'''

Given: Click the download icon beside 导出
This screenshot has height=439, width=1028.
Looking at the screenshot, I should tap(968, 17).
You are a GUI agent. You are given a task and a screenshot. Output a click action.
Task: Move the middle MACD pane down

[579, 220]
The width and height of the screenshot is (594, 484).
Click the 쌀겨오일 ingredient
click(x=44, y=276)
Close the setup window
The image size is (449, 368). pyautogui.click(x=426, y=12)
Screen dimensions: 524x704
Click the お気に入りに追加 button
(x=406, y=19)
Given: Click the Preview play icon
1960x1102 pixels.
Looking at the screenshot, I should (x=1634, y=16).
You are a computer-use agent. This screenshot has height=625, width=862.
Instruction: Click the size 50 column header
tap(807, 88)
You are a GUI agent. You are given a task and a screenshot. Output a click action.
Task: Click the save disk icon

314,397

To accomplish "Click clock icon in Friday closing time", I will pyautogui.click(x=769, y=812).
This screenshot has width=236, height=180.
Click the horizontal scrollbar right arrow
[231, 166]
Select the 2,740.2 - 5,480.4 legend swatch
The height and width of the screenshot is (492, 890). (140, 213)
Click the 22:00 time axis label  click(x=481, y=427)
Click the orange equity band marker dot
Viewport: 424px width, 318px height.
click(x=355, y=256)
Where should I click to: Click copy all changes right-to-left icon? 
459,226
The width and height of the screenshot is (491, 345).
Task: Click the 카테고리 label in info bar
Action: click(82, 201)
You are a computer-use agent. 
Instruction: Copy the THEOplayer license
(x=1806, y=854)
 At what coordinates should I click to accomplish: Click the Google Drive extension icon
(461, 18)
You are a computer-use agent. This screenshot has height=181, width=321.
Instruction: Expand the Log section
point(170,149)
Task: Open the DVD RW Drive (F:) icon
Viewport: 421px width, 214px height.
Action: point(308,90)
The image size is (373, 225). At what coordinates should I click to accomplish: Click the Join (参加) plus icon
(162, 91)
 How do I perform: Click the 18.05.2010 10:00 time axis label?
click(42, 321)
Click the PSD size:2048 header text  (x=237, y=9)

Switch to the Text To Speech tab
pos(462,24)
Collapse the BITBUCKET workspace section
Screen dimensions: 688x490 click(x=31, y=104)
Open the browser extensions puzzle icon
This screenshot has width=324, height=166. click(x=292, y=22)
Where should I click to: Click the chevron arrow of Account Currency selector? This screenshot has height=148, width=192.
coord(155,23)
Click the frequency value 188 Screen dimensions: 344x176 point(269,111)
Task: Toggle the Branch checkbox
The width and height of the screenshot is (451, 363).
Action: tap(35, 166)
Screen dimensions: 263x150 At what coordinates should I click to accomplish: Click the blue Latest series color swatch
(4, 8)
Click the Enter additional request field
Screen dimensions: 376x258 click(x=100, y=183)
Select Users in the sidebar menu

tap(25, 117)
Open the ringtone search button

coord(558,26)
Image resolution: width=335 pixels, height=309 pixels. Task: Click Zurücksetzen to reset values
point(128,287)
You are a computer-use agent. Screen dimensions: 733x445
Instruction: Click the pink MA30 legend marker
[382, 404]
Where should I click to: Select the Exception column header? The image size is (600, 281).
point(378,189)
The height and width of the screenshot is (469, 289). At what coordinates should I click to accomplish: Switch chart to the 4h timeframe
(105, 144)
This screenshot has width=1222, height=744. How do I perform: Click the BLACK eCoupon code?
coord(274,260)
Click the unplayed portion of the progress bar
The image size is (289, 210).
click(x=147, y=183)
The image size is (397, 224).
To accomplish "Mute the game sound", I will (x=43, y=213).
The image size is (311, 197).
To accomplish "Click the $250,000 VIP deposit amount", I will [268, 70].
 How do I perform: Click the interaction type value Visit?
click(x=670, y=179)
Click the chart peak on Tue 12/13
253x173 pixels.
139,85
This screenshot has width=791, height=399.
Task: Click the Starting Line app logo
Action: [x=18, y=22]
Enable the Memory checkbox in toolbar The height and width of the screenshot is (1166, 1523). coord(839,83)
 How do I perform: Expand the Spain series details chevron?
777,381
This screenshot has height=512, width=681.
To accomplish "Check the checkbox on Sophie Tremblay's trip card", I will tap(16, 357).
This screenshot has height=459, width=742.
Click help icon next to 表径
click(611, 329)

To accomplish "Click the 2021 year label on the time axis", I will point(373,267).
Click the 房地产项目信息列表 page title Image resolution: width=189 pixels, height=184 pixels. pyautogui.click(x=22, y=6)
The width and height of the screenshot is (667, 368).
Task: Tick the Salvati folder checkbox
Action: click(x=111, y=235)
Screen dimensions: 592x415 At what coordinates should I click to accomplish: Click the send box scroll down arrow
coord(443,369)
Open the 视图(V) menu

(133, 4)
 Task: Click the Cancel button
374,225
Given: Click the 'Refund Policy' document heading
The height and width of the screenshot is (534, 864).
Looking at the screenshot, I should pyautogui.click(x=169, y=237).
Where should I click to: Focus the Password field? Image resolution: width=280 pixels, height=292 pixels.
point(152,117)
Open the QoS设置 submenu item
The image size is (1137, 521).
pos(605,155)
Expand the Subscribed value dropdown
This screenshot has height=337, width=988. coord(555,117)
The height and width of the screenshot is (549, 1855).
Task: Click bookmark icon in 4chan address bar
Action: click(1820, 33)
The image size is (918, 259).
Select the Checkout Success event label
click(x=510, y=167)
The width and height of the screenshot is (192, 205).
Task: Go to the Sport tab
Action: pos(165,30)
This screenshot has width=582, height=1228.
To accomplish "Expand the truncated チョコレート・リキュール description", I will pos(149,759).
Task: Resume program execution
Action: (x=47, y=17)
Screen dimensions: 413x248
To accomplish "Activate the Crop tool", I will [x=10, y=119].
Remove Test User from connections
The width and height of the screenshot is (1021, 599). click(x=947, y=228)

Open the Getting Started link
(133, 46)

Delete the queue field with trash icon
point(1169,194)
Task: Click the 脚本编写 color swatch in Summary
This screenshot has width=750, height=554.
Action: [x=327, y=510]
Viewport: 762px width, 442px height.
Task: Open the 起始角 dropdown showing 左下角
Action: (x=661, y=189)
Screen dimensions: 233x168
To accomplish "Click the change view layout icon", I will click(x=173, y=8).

'''

**What you are asked to do:**
Reproduce every one of the entries above word for word, keeping each line unchanged and in its original order.

**The solution:**
Given: Click the download icon beside 导出
This screenshot has height=439, width=1028.
Looking at the screenshot, I should tap(968, 17).
You are a GUI agent. You are given a task and a screenshot. Output a click action.
Task: Move the middle MACD pane down

[579, 220]
The width and height of the screenshot is (594, 484).
Click the 쌀겨오일 ingredient
click(x=44, y=276)
Close the setup window
The image size is (449, 368). pyautogui.click(x=426, y=12)
Screen dimensions: 524x704
Click the お気に入りに追加 button
(x=406, y=19)
Given: Click the Preview play icon
1960x1102 pixels.
Looking at the screenshot, I should (x=1634, y=16).
You are a computer-use agent. This screenshot has height=625, width=862.
Instruction: Click the size 50 column header
tap(807, 88)
You are a GUI agent. You are given a task and a screenshot. Output a click action.
Task: Click the save disk icon

314,397

To accomplish "Click clock icon in Friday closing time", I will pyautogui.click(x=769, y=812).
This screenshot has width=236, height=180.
Click the horizontal scrollbar right arrow
[231, 166]
Select the 2,740.2 - 5,480.4 legend swatch
The height and width of the screenshot is (492, 890). (140, 213)
Click the 22:00 time axis label  click(x=481, y=427)
Click the orange equity band marker dot
Viewport: 424px width, 318px height.
click(x=355, y=256)
Where should I click to: Click copy all changes right-to-left icon? 
459,226
The width and height of the screenshot is (491, 345).
Task: Click the 카테고리 label in info bar
Action: click(82, 201)
You are a computer-use agent. 
Instruction: Copy the THEOplayer license
(x=1806, y=854)
 At what coordinates should I click to accomplish: Click the Google Drive extension icon
(461, 18)
You are a computer-use agent. This screenshot has height=181, width=321.
Instruction: Expand the Log section
point(170,149)
Task: Open the DVD RW Drive (F:) icon
Viewport: 421px width, 214px height.
Action: point(308,90)
The image size is (373, 225). At what coordinates should I click to accomplish: Click the Join (参加) plus icon
(162, 91)
 How do I perform: Click the 18.05.2010 10:00 time axis label?
click(42, 321)
Click the PSD size:2048 header text  (x=237, y=9)

Switch to the Text To Speech tab
pos(462,24)
Collapse the BITBUCKET workspace section
Screen dimensions: 688x490 click(x=31, y=104)
Open the browser extensions puzzle icon
This screenshot has width=324, height=166. click(x=292, y=22)
Where should I click to: Click the chevron arrow of Account Currency selector? This screenshot has height=148, width=192.
coord(155,23)
Click the frequency value 188 Screen dimensions: 344x176 point(269,111)
Task: Toggle the Branch checkbox
The width and height of the screenshot is (451, 363).
Action: tap(35, 166)
Screen dimensions: 263x150 At what coordinates should I click to accomplish: Click the blue Latest series color swatch
(4, 8)
Click the Enter additional request field
Screen dimensions: 376x258 click(x=100, y=183)
Select Users in the sidebar menu

tap(25, 117)
Open the ringtone search button

coord(558,26)
Image resolution: width=335 pixels, height=309 pixels. Task: Click Zurücksetzen to reset values
point(128,287)
You are a computer-use agent. Screen dimensions: 733x445
Instruction: Click the pink MA30 legend marker
[382, 404]
Where should I click to: Select the Exception column header? The image size is (600, 281).
point(378,189)
The height and width of the screenshot is (469, 289). At what coordinates should I click to accomplish: Switch chart to the 4h timeframe
(105, 144)
This screenshot has width=1222, height=744. How do I perform: Click the BLACK eCoupon code?
coord(274,260)
Click the unplayed portion of the progress bar
The image size is (289, 210).
click(x=147, y=183)
The image size is (397, 224).
To accomplish "Mute the game sound", I will (x=43, y=213).
The image size is (311, 197).
To accomplish "Click the $250,000 VIP deposit amount", I will [268, 70].
 How do I perform: Click the interaction type value Visit?
click(x=670, y=179)
Click the chart peak on Tue 12/13
253x173 pixels.
139,85
This screenshot has width=791, height=399.
Task: Click the Starting Line app logo
Action: [x=18, y=22]
Enable the Memory checkbox in toolbar The height and width of the screenshot is (1166, 1523). coord(839,83)
 How do I perform: Expand the Spain series details chevron?
777,381
This screenshot has height=512, width=681.
To accomplish "Check the checkbox on Sophie Tremblay's trip card", I will tap(16, 357).
This screenshot has height=459, width=742.
Click help icon next to 表径
click(611, 329)

To accomplish "Click the 2021 year label on the time axis", I will point(373,267).
Click the 房地产项目信息列表 page title Image resolution: width=189 pixels, height=184 pixels. pyautogui.click(x=22, y=6)
The width and height of the screenshot is (667, 368).
Task: Tick the Salvati folder checkbox
Action: click(x=111, y=235)
Screen dimensions: 592x415 At what coordinates should I click to accomplish: Click the send box scroll down arrow
coord(443,369)
Open the 视图(V) menu

(133, 4)
 Task: Click the Cancel button
374,225
Given: Click the 'Refund Policy' document heading
The height and width of the screenshot is (534, 864).
Looking at the screenshot, I should pyautogui.click(x=169, y=237).
Where should I click to: Focus the Password field? Image resolution: width=280 pixels, height=292 pixels.
point(152,117)
Open the QoS设置 submenu item
The image size is (1137, 521).
pos(605,155)
Expand the Subscribed value dropdown
This screenshot has height=337, width=988. coord(555,117)
The height and width of the screenshot is (549, 1855).
Task: Click bookmark icon in 4chan address bar
Action: click(1820, 33)
The image size is (918, 259).
Select the Checkout Success event label
click(x=510, y=167)
The width and height of the screenshot is (192, 205).
Task: Go to the Sport tab
Action: pos(165,30)
This screenshot has width=582, height=1228.
To accomplish "Expand the truncated チョコレート・リキュール description", I will pos(149,759).
Task: Resume program execution
Action: (x=47, y=17)
Screen dimensions: 413x248
To accomplish "Activate the Crop tool", I will [x=10, y=119].
Remove Test User from connections
The width and height of the screenshot is (1021, 599). click(x=947, y=228)

Open the Getting Started link
(133, 46)

Delete the queue field with trash icon
point(1169,194)
Task: Click the 脚本编写 color swatch in Summary
This screenshot has width=750, height=554.
Action: [x=327, y=510]
Viewport: 762px width, 442px height.
Task: Open the 起始角 dropdown showing 左下角
Action: (x=661, y=189)
Screen dimensions: 233x168
To accomplish "Click the change view layout icon", I will click(x=173, y=8).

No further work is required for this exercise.